Queremos flexibilidade
As experiências recentes com a semana de 4 dias ao redor do mundo mostram que jornadas de trabalho reduzidas mudam o papel dos homens dentro de casa: pais que participaram do movimento passaram 27% mais tempo com seus filhos.
No Brasil, uma pesquisa realizada pela WeWork em 2023 mostrou que a flexibilidade se tornou o benefício mais desejado no trabalho corporativo.

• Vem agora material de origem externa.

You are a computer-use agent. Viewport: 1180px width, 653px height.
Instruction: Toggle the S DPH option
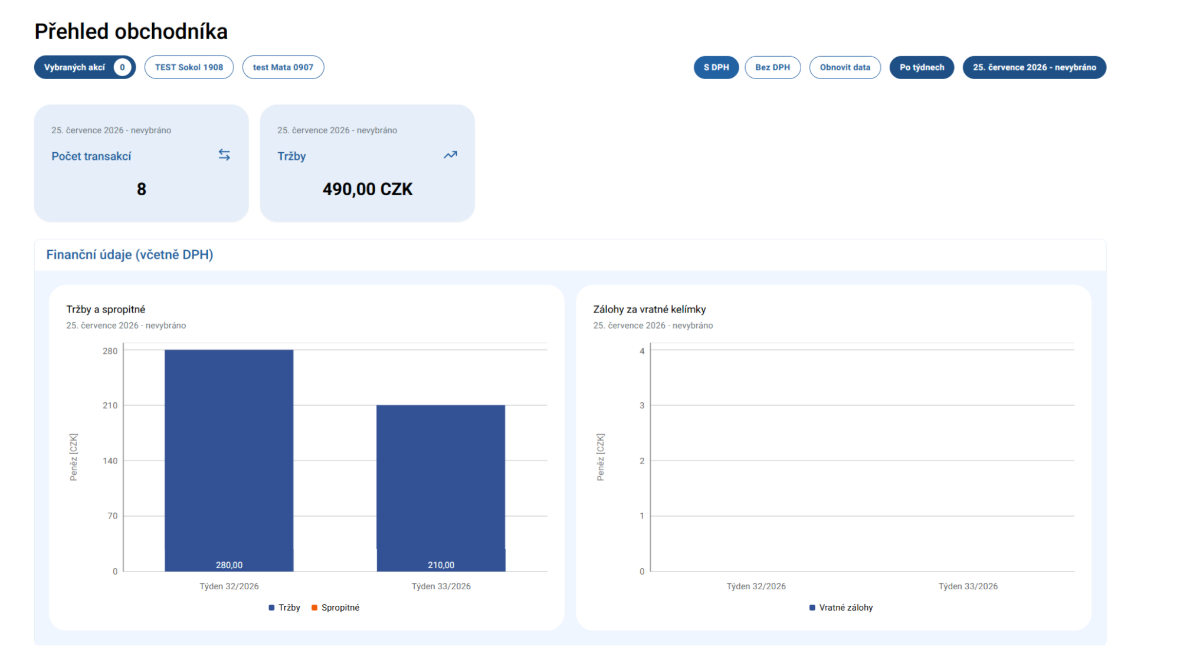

Para 88% dos trabalhadores entrevistados, flexibilidade é o segundo fator relevante na hora de analisar uma proposta de emprego, atrás apenas do salário, relevante para 94%. Ainda assim, o que acontece hoje é uma diminuição gradativa das empresas que oferecem jornadas de trabalho flexíveis ou remotas.
Mercado foi desenhado para excluir mães e pessoas responsáveis pelo cuidado
Não é a maternidade que exclui as mulheres do mercado de trabalho e sim o próprio mercado, que é desenhado para excluir mães e pessoas responsáveis pelo cuidado.
Vamos à luta
A boa notícia é que as mulheres já sabem o caminho: ele foi apontado pelas nossas mães e avós. Ainda de acordo com Claudia Goldin, as mulheres das décadas de 60 a 70 se uniram em movimentos, ganharam força política e deram um salto histórico na conquista de direitos. Se duas gerações atrás as mulheres precisavam de permissão do marido para trabalhar e nem podiam ter conta no banco, pois não tinham CNPJ, elas também nos mostraram como resistir e demandar mudanças. Será que a nossa geração de trabalhadoras é capaz de terminar o trabalho das gerações anteriores na conquista por igualdade de salários e oportunidades?